By Branden Holmes. Published on 19 April 2025.

 

Introduction

The term ‘rediscovery’ in its global sense refers to the discovery of an extant population of a taxon that was not known to survive (or in rare cases, was thought to be functionally extinct). Three broad categories can be distinguished: (1) taxa that simply went unrecorded (hereafter ‘unlocated’) (e.g. Okutani, 1982; Gong et al., 2020); (2) taxa that had been unsuccessfully searched for in the past but were not regarded as (possibly) extinct (hereafter ‘lost’) (Long & Rodríguez, 2022; Lindken et al., 2024); and (3) taxa which were justifiably regarded as (possibly) extinct (e.g. Kandemir, 2009; Biton et al., 2013) as a result of adequate surveys (Fisher & Blomberg, 2011; Penedo et al., 2015). The first category is based on an arbitrary criterion, and the second is minimally informative, whereas the third is of immense importance. The critical distinction between these three categories is failed by the current reliance on the single cover-all term 'rediscovery'. This calls for a new term (‘exscovery’) to distinguish those special (and much rarer) cases of rediscovery in which a justified belief or claim of (possible) extinction is actively refuted.

Relocation

Category (1) treats time since last record as intrinsically meaningful, but this arbitrary criterion has rightly been rejected in its guise as the so-called ‘50-year rule’ introduced by the Convention on International Commerce of Species of Wild Flora and Fauna (CITES) to determine when to declare a taxon extinct (see Penedo et al., 2015).
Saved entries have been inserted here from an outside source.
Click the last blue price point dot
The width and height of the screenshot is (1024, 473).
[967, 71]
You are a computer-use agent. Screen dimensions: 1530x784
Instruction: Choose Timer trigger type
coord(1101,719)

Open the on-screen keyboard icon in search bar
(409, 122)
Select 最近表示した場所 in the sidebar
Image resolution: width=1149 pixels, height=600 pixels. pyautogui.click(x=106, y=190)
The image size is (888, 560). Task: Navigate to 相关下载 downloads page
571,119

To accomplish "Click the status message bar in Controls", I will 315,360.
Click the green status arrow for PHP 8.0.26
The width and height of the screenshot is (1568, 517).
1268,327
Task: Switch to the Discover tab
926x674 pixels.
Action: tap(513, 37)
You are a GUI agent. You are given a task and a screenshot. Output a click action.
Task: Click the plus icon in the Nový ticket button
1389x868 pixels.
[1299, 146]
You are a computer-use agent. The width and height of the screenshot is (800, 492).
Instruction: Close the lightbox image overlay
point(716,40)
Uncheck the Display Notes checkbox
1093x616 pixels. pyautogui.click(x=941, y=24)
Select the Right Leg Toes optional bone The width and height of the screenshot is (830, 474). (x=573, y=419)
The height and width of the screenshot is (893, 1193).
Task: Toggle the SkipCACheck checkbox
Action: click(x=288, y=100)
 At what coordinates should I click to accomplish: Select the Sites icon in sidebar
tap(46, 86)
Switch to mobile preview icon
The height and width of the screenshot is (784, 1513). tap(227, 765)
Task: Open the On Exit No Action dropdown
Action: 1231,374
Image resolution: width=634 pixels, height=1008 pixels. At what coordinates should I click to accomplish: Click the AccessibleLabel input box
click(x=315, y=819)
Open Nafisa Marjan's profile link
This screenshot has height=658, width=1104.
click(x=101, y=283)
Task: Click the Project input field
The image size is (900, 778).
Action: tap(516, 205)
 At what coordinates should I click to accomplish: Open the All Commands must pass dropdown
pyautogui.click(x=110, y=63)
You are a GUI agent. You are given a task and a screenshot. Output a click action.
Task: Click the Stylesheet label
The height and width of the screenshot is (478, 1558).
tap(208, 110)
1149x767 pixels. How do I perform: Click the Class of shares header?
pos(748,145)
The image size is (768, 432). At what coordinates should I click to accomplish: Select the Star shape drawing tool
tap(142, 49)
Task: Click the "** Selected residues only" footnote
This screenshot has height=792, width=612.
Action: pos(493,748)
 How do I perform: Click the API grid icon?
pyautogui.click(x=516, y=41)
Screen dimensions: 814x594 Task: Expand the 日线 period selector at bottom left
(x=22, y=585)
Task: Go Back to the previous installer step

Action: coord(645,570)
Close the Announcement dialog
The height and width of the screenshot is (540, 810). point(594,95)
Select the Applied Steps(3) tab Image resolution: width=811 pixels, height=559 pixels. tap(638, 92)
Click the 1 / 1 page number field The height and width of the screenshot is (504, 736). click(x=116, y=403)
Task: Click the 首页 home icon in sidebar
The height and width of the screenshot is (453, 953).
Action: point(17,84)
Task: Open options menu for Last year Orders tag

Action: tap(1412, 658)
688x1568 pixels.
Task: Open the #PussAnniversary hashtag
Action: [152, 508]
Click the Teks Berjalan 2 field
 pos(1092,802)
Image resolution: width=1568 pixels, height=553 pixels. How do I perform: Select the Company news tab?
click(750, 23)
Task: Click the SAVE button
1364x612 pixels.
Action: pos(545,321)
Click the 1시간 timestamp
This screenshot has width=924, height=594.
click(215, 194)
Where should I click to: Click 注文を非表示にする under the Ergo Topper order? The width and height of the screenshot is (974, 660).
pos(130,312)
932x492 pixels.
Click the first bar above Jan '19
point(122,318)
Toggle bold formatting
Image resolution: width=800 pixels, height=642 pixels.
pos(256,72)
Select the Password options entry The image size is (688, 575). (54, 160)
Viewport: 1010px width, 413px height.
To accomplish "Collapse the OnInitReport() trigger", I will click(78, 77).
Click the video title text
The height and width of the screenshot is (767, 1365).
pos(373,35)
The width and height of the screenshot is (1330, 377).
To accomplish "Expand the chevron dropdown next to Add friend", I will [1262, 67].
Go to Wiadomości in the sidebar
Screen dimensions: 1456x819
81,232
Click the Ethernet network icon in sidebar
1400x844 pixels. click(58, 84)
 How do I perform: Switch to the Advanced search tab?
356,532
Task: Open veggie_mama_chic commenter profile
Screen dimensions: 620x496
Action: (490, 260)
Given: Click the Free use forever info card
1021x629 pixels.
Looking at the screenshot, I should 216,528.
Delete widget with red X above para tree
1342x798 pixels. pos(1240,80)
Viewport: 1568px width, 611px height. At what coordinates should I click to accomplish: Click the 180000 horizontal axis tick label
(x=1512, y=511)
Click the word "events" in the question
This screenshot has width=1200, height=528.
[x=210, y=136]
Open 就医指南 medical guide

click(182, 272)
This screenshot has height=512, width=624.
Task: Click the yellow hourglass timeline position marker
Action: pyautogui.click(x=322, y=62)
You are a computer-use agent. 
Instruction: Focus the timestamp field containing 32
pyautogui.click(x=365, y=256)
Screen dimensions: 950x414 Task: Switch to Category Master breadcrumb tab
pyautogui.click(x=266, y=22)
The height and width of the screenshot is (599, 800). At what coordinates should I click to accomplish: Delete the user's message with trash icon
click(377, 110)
It should be noted that there are also temporal variants of category (2) (see Long & Rodríguez, 2022). There are no unsuccessful searches for unlocated taxa prior to their rediscovery, which are either relocated on the first attempt (e.g. Gower et al., 2006), or relocated through serendipity. There are at least two independent reasons to consider relocated taxa as bona fide rediscoveries s.l.1 (i.e. in the broad sense). Firstly, it is important to create baselines which will help enable us to detect future shifts and other net changes in biodiversity composition and abundance. But many unlocated taxa are known from very few specimens (Srivastava et al., 2015), which often do not currently allow for reliable population estimates (Lindken et al., 2024). And secondly, the extinction of a particular taxon is not contingent upon human knowledge of its current conservation status or the threats it faces. This is evidenced by the many so-called ‘dark extinctions’ that have presumably taken place (Boehm & Cronk, 2021). Confirmation of the persistence and population health of unlocated taxa is thus important, even if the categorization itself is arbitrary.

Rediscovery s.s.2

Category (2) is minimally informative because even taxa known to be extant in a particular area can fail to be recorded there by methodologically and seasonally appropriate surveys. Moreover, there is no guarantee of the overall quality of the search methodologies employed previously, which may have been rather informal. While many taxa have life history/demography/ecology traits (e.g. fossorial, fire ephemeral) that mean that they are expected to be rarely encountered anyway (Butchart et al., 2006; Fisher & Blomberg, 2011; Bell, 2021). At its closest to category (3), a lost taxon is only one adequate but failed survey away from being considered (possibly) extinct. The possible motivations to search for a taxon and thus disqualify it from category (1) are many and varied. Given our limited resources, it could be argued that it is best to only target those taxa most likely to be at risk of extinction. But the vast gaps in our knowledge means that there may be many unlocated taxa [category (1)] at great risk of extinction that have never been searched for, while lost taxa [category (2)] which have been unsuccessfully searched for may not be at risk of extinction at all. The need for baselines and the fact that extinction is knowledge-independent apply equally to category (2). Confirmation of the persistence and population health of lost taxa is thus important, but no more so by default than those taxa from category (1).

Exscovery

Category (3) is akin to epistemic de-extinction in that it refutes the real possibility (and not merely the hypothesis) of global extinction and is thus of the utmost importance. Yet it also raises questions. Whenever an officially extinct taxon is rediscovered s.l., it needs to be determined whether the extinction criteria themselves or their misapplication was to blame for the premature declaration. But whatever the circumstances that lead to the premature declaration, the fact that the taxon went unrecorded despite extensive surveys means it is almost certainly threatened with extinction and will likely remain that way for generations to come (Fisher, 2011; Scheffers et al., 2011). It may even be functionally extinct. Such taxa should be considered of the highest conservation priority, and yet to date there has been no nominal distinction made between any of the three categories outlined here in the literature. I therefore introduce the new term ‘exscovery’ (a portmanteau of ‘extinct’ and ‘rediscovery’) for taxa that belong to category (3).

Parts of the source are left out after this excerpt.